Dataset records
☆ ☆ ☆ ☆ ☆ ☆ ☆

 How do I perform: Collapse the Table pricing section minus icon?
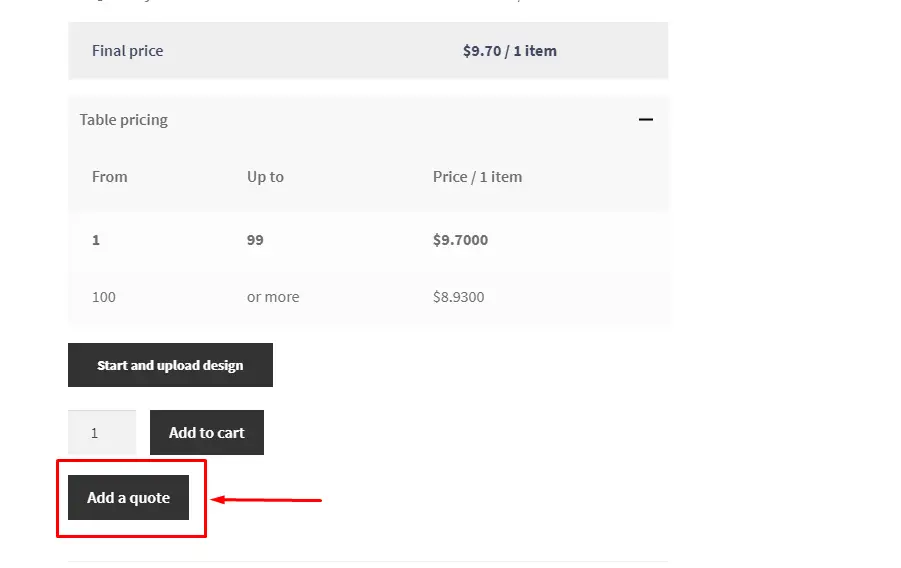[645, 120]
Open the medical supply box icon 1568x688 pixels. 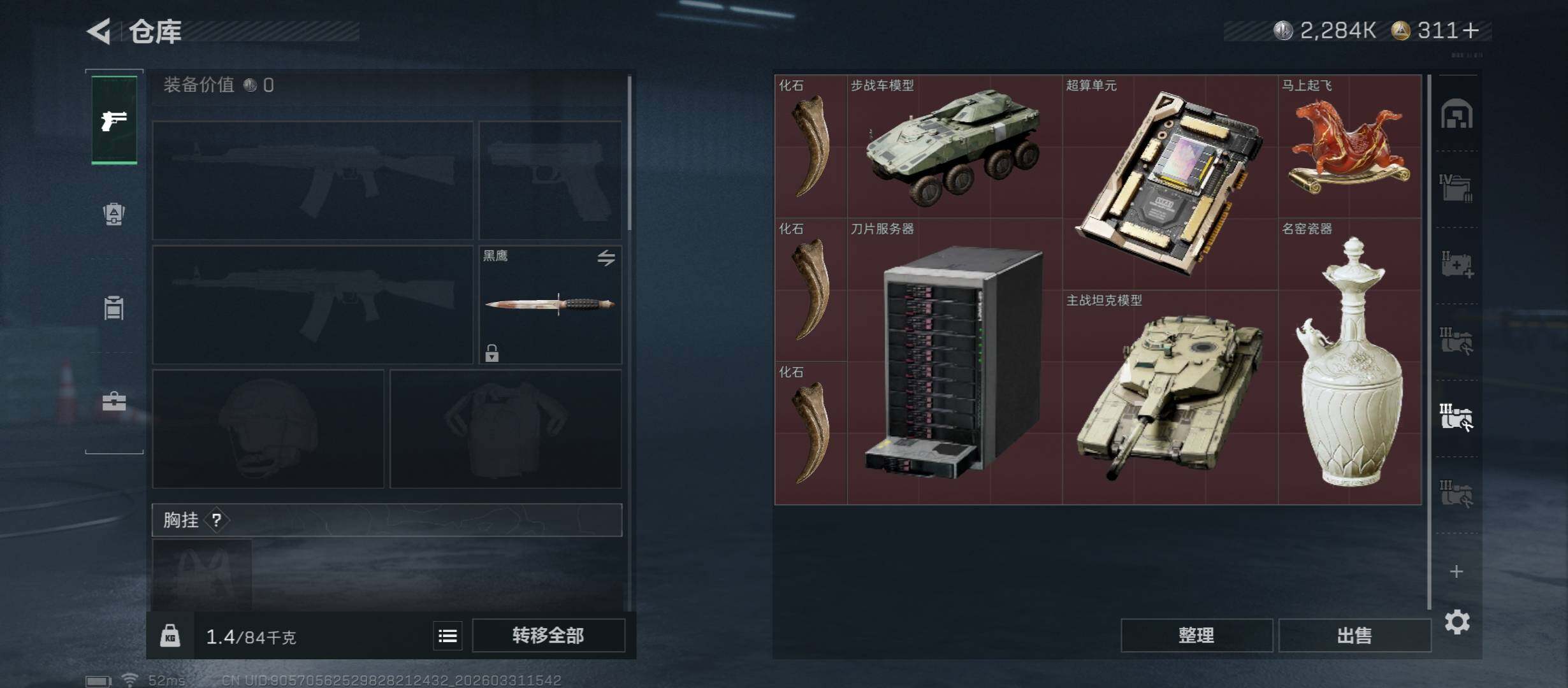pyautogui.click(x=1457, y=264)
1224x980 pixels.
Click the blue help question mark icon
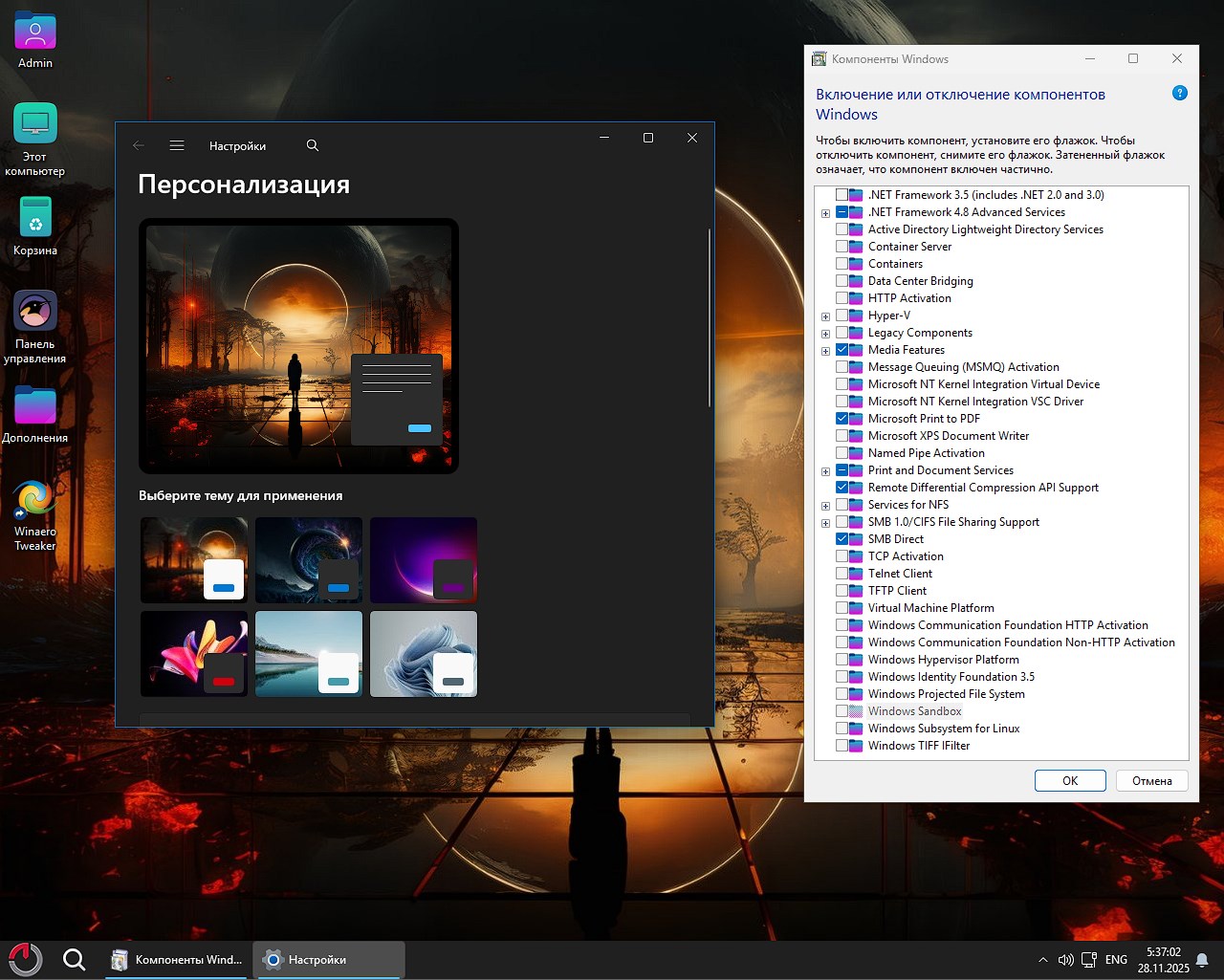1179,94
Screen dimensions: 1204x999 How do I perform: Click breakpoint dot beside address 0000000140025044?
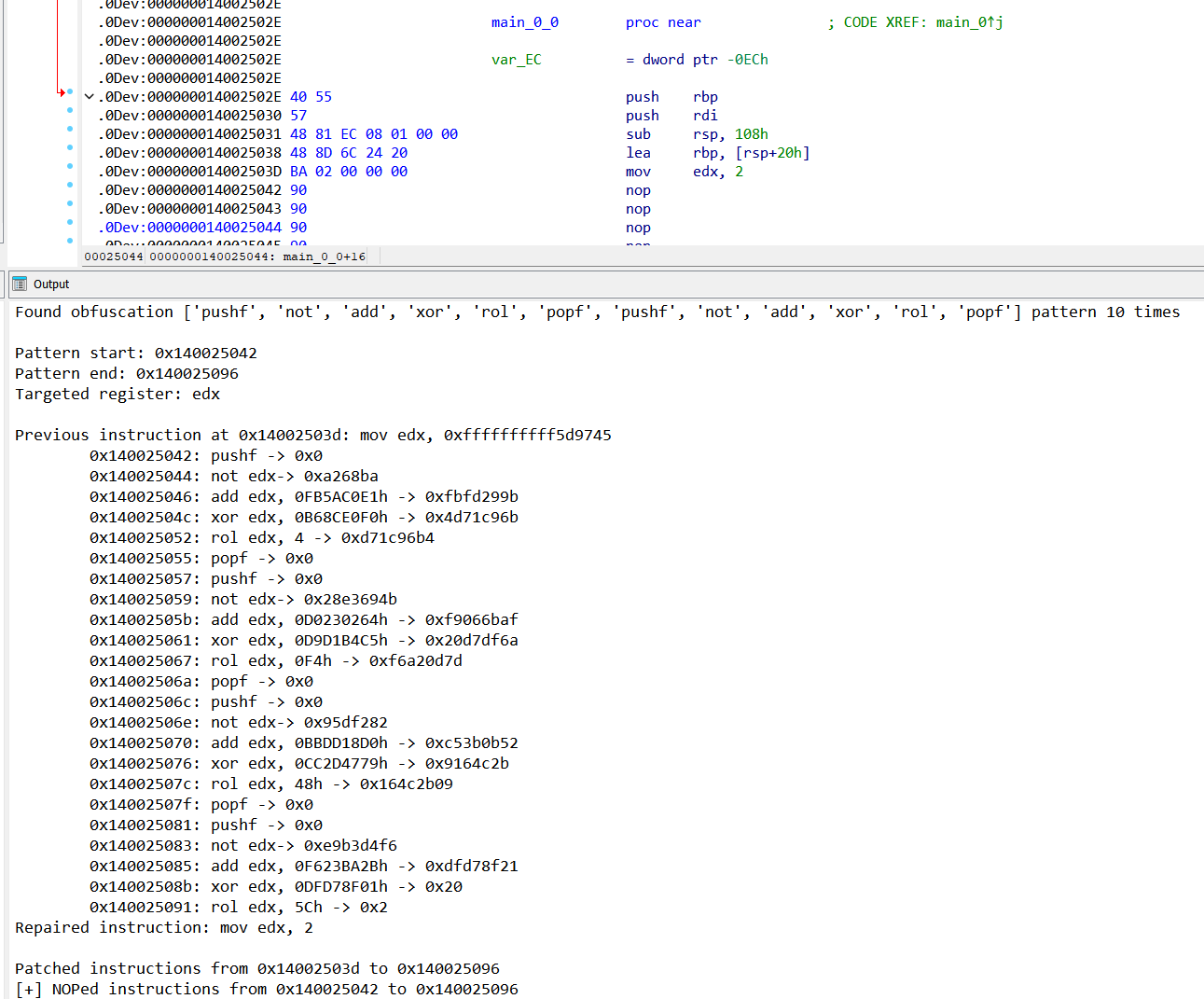click(x=70, y=223)
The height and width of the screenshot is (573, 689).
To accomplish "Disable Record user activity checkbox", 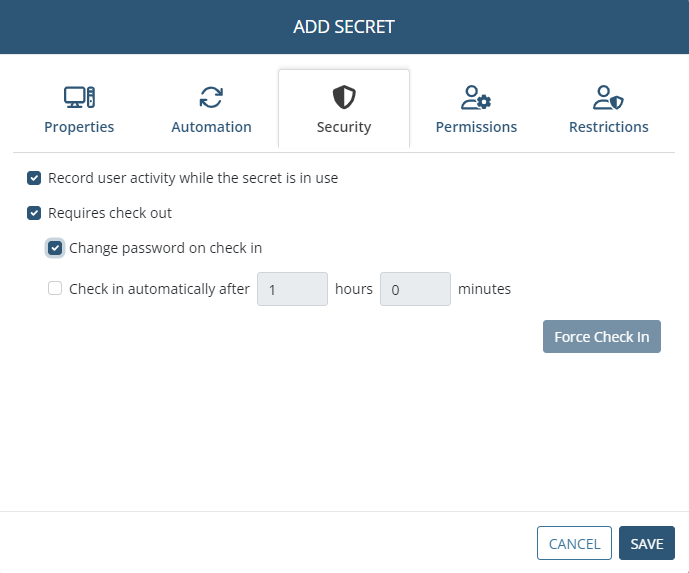I will [34, 179].
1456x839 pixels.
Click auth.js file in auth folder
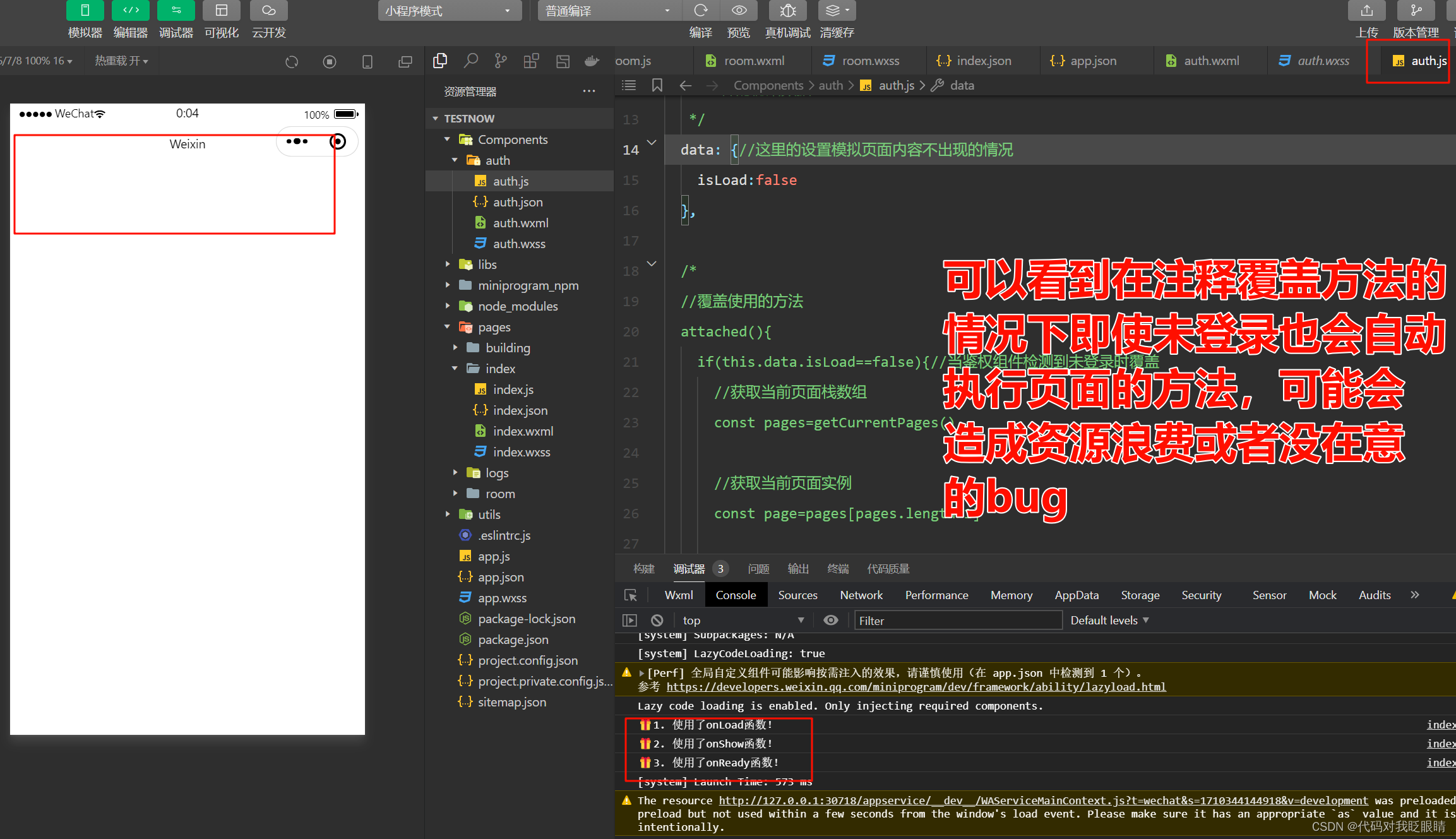coord(512,181)
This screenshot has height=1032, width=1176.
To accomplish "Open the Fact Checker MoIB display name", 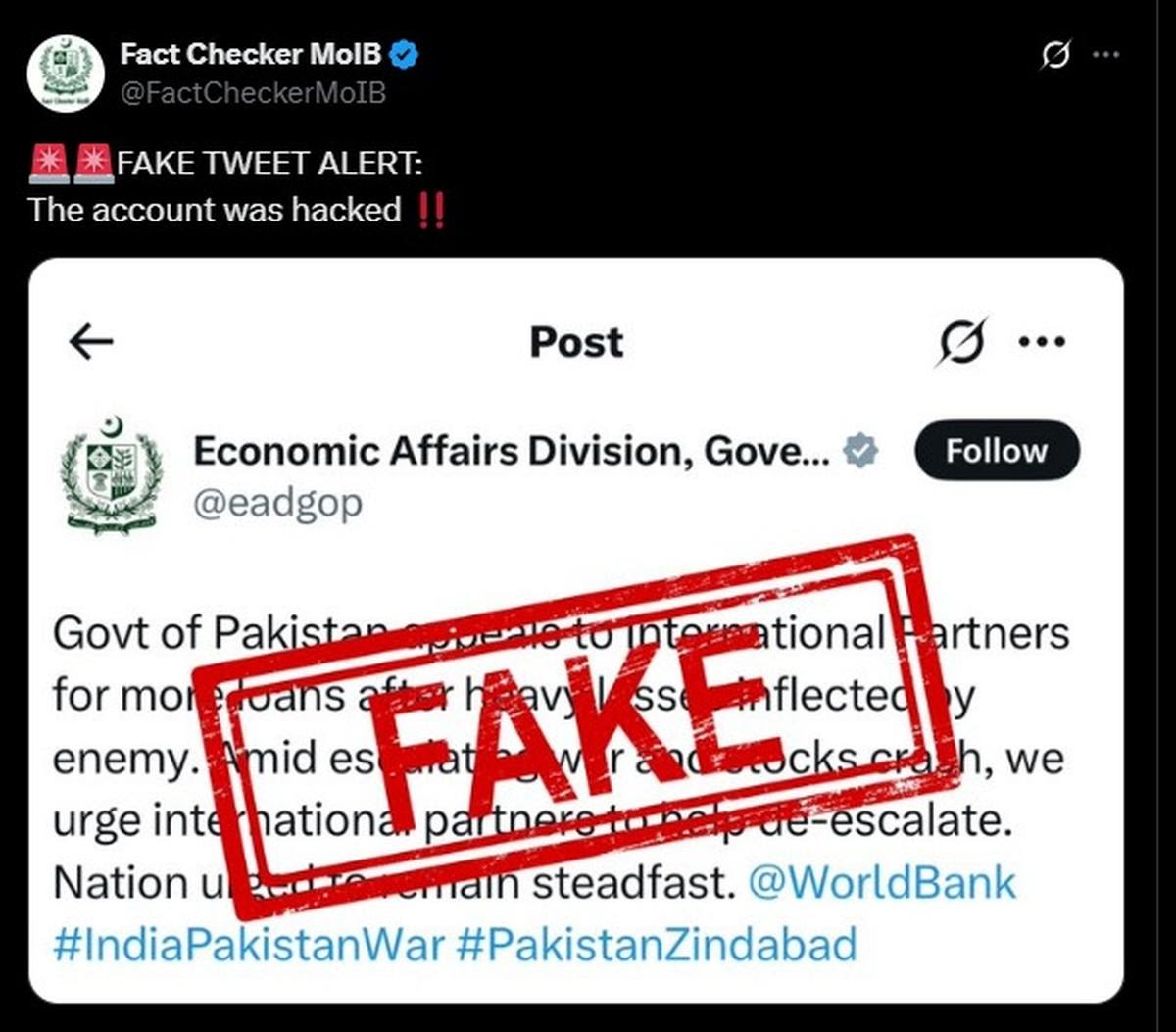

☆ ☆ ☆ ☆ ☆ ☆ ☆

▸ WHAT YOU WILL DO: Each line from the line containing "1456x839 pixels." through the last line above must be written out exactly, and every picture must be omitted.

▸ RESULT OF THE TASK:
1456x839 pixels.
Click auth.js file in auth folder
coord(512,181)
This screenshot has height=1032, width=1176.
To accomplish "Open the Fact Checker MoIB display name", 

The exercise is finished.